- Film poster
- Directed by: Drew Waters
- Written by: Erin Bethea Candice Irion Josh Spake Drew Waters
- Produced by: Erin Bethea Jay Michaelson Drew Waters Jon Wroblewski
- Starring: Jonathan Patrick Moore Erin Bethea James Marsters Bill Cobbs Irma P. Hall Terry O'Quinn
- Cinematography: Kristopher Kimlin
- Edited by: Blake Benton
- Music by: Mark Willard
- Production company: Drew Waters Films
- Distributed by: Argentum Entertainment
- Release date: October 28, 2016;
- Running time: 89 minutes
- Country: United States
- Language: English

= New Life (2016 film) =

New Life is a 2016 American romantic drama film directed by Drew Waters and starring Jonathan Patrick Moore, Erin Bethea, James Marsters, Bill Cobbs, Irma P. Hall and Terry O'Quinn.
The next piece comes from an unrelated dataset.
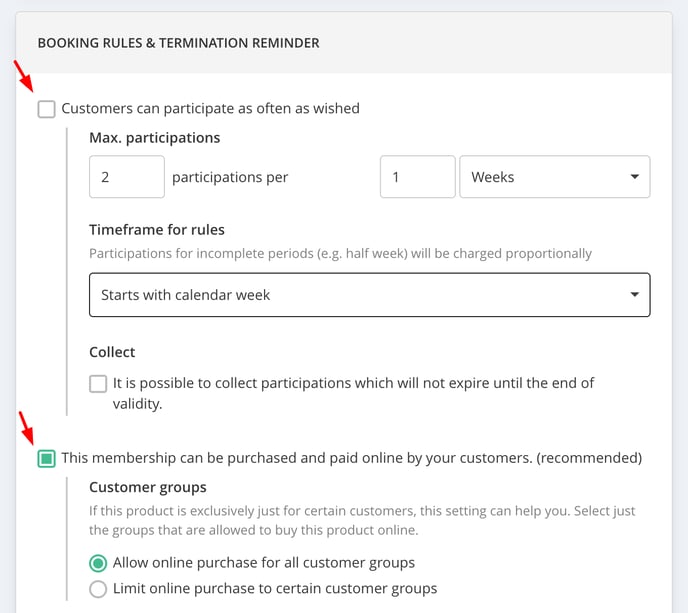Image resolution: width=688 pixels, height=613 pixels.
Task: Enable Customers can participate as often as wished
Action: [x=47, y=109]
It is Waters' directorial debut.

==Release==
The film was released in theaters on October 28, 2016. Then it was released on DVD and digital platforms in March 2017.

==Reception==
The film has a 29% rating on Rotten Tomatoes. S. Jhoanna Robledo of Common Sense Media awarded the film two stars out of five.